Return every line in the entries below where the word "Dezember" shows up.

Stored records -
= = =

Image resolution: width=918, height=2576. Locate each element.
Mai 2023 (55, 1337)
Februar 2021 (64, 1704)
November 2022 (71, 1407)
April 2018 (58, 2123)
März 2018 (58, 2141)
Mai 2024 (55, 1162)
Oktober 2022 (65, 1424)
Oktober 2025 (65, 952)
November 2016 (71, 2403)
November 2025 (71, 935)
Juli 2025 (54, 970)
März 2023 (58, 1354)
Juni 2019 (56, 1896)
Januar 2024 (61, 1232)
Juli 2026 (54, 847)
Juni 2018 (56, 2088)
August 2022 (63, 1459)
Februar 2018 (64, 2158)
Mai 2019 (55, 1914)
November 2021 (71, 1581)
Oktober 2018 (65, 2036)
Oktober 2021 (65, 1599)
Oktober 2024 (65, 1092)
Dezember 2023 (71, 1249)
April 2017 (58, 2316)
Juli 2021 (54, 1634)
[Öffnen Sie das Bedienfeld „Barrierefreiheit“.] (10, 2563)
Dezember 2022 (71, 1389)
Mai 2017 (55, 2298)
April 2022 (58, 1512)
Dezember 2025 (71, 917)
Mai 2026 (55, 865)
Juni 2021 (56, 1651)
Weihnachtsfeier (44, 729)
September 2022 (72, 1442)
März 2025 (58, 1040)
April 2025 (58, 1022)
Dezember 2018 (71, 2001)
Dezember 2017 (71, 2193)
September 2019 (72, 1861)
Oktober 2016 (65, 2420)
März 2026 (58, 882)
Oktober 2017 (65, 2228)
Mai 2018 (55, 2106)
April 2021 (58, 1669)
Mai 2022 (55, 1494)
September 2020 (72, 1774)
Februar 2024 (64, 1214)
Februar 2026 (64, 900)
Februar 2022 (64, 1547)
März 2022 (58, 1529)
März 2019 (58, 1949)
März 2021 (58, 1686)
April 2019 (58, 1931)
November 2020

= = =

Solution for this exercise -
Dezember 2023 (71, 1249)
Dezember 2022 (71, 1389)
Dezember 2025 (71, 917)
Dezember 2018 (71, 2001)
Dezember 2017 (71, 2193)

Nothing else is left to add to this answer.